AHEAD of the COP26 summit which begins today in Glasgow, Prince Charles has laid out his ‘radical vision of how we can live better lives and combat climate change’. He ‘wants the days of long commutes to end, and envisages a society in which workplaces will be a short journey from our homes’. He wants ‘green corridors allowing people to walk or cycle safely without having to weave through traffic’, with ‘rapid transport systems to make travel easier and cleaner for the environment’.
He told the Daily Express: ‘Sustainable urban development is clearly critical in responding to the climate emergency. We all know it’s so utterly and vitally important for the future of our planet and of course central, indeed absolutely fundamental I would have said, to any prospect of actually achieving the crucial COP26 targets.’
Prince Charles, with his outspoken views on ugly architecture and his model village of Poundbury in Dorset is no doubt sincere in his utopian vision of a simpler, more attractive life.
But for most this will mean inferior ‘plant-based food’ and manufactured meat and travel only if absolutely necessary, by hugely expensive public transport, on foot or by bicycle. At the same time, they will be expected to pay the unimaginably high bill for ‘decarbonising’ the world.
Many are already living a kind of green fascism, being expected to switch to electric cars and negotiating Low Traffic Neighbourhoods; the Ultra Low Emission Zone now prevents poorer people from travelling across London, while jobs are outsourced to China, a major source of carbon emissions, whose leader will not be attending COP26, being accustomed to order other people around rather than taking orders from Greta Thunberg or indeed Prince Charles.

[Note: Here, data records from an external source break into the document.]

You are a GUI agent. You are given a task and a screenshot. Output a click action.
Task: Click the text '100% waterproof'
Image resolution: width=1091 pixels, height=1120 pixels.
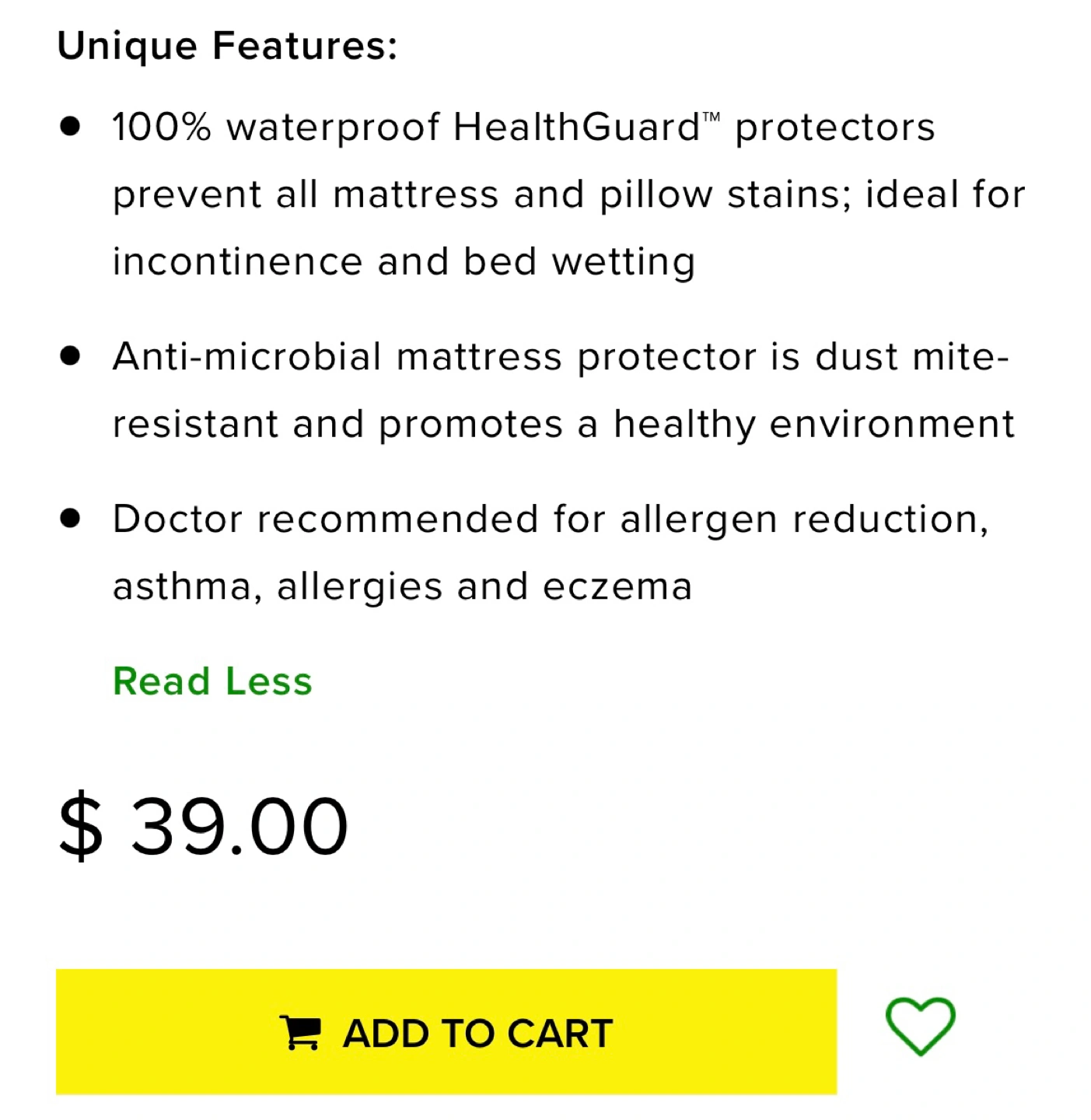pos(276,127)
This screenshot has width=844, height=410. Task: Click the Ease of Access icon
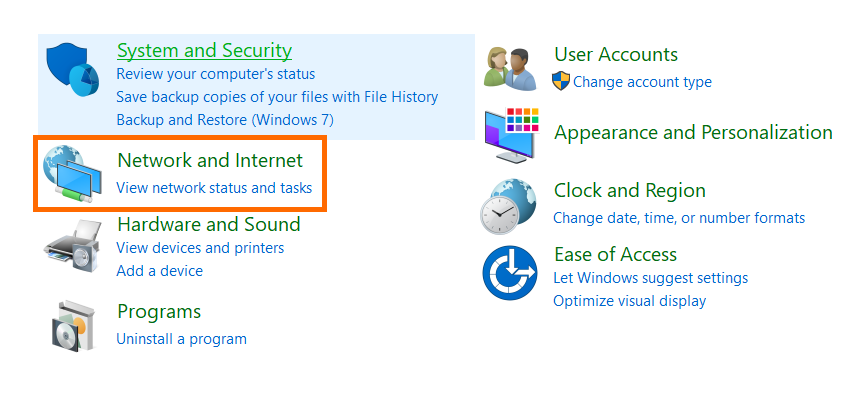510,273
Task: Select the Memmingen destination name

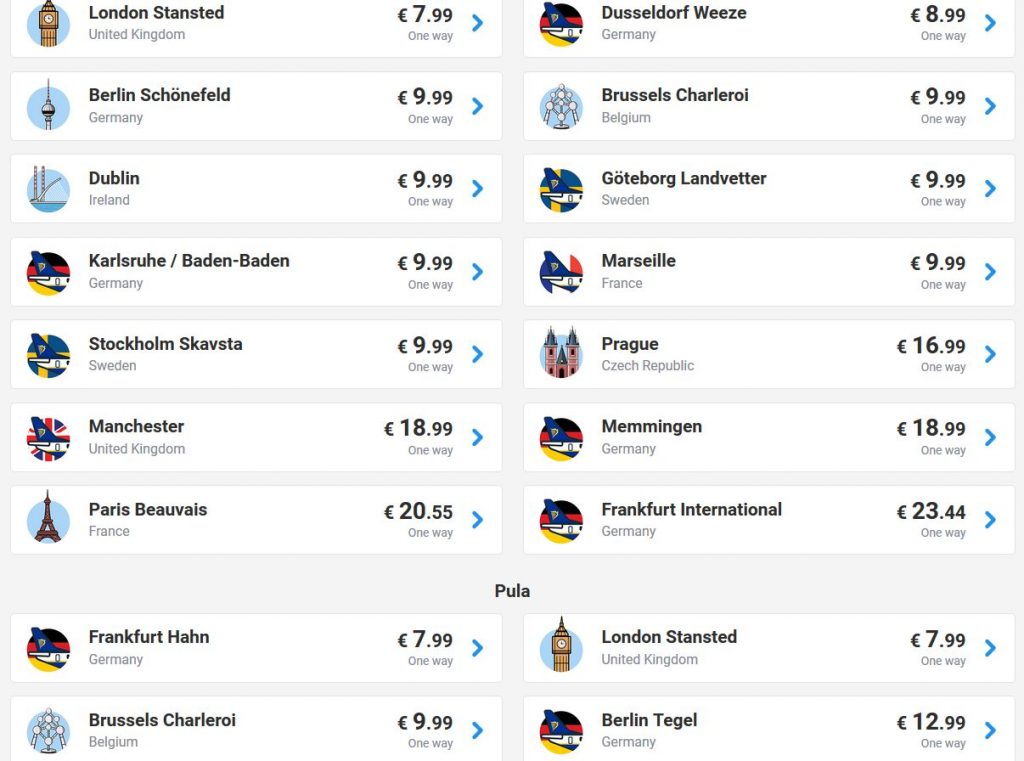Action: 651,427
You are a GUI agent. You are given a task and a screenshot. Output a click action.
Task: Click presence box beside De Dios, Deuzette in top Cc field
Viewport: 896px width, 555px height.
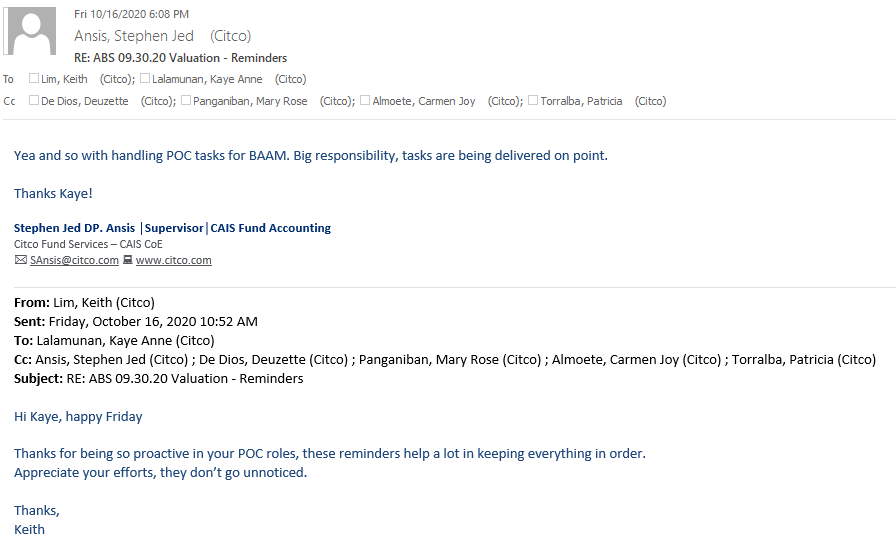tap(34, 100)
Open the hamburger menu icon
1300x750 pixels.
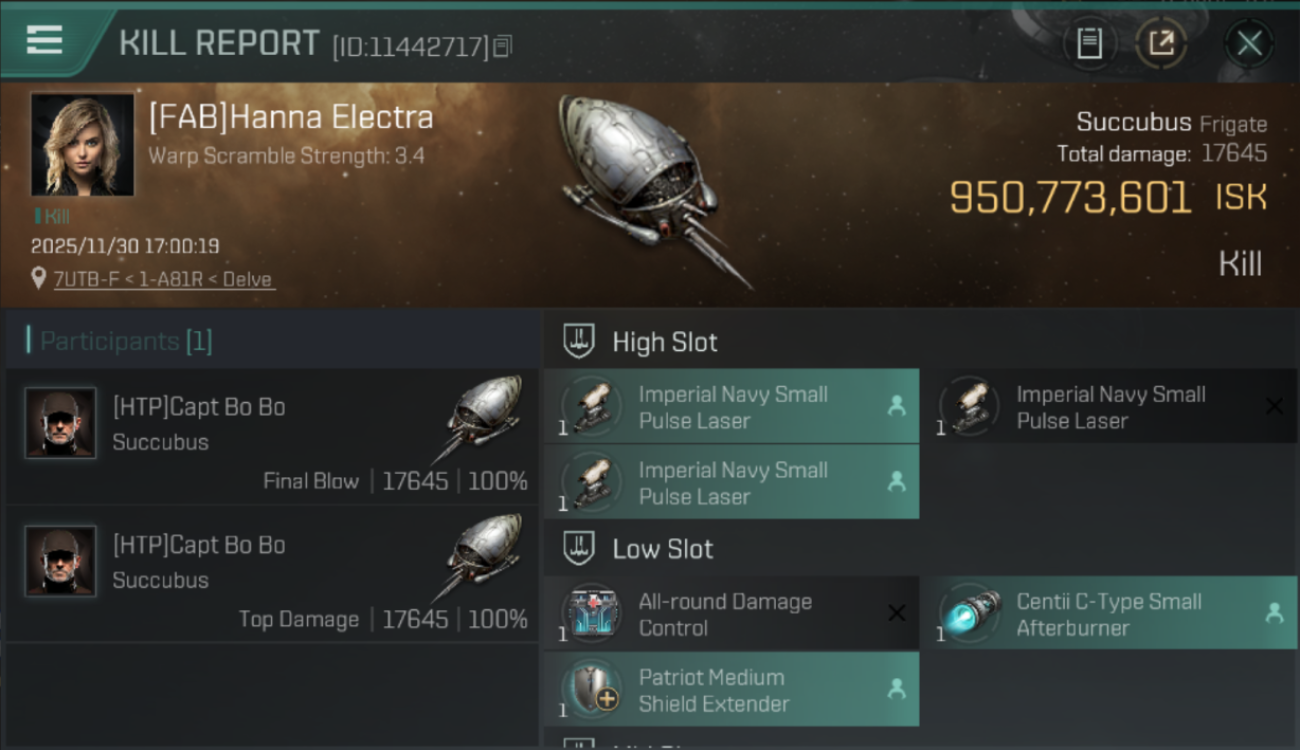(x=45, y=41)
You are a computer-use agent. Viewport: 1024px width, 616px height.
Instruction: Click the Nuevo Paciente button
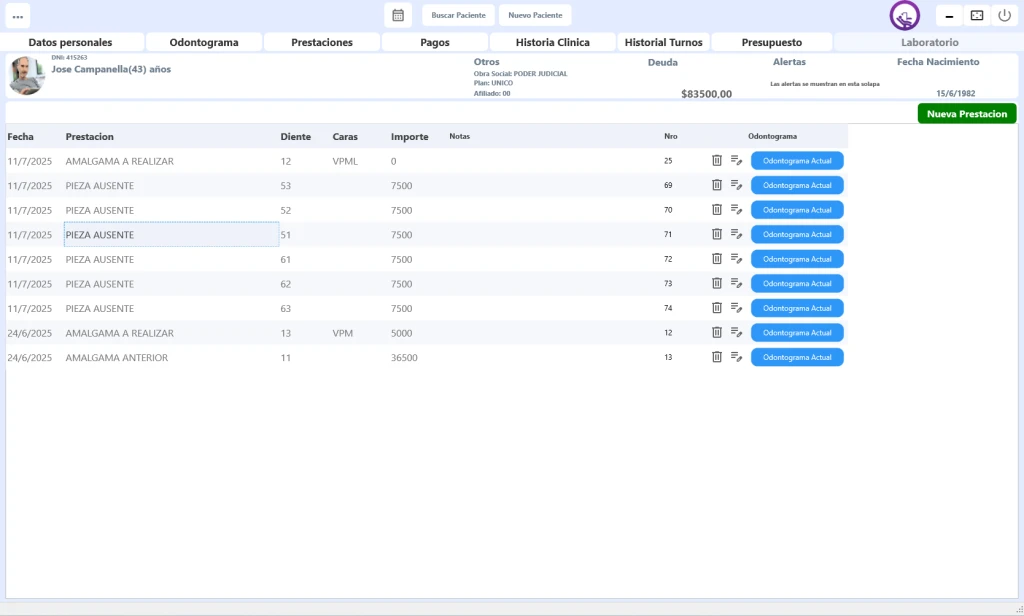click(535, 15)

When Charles says ‘we need critical change to the way we live’, he cannot be using the royal ‘we’, since he can already work from home in a castle surrounded by a huge ‘green corridor’; and when he has to travel, as a VIP he is allowed to go by Rolls-Royce, jet, helicopter or any other carbon-emitting form of transport. It is clear that the ‘we’ who must ‘change’ is really us.
While Charles is lecturing us on our duty to return to the lifestyle of the Middle Ages, our democratic rights are steadily being stripped from us. Yet that does not seem to concern our next head of state in the least. He ought to be standing up for the increasingly oppressed people instead of slavishly following the destructive policies of the global elite.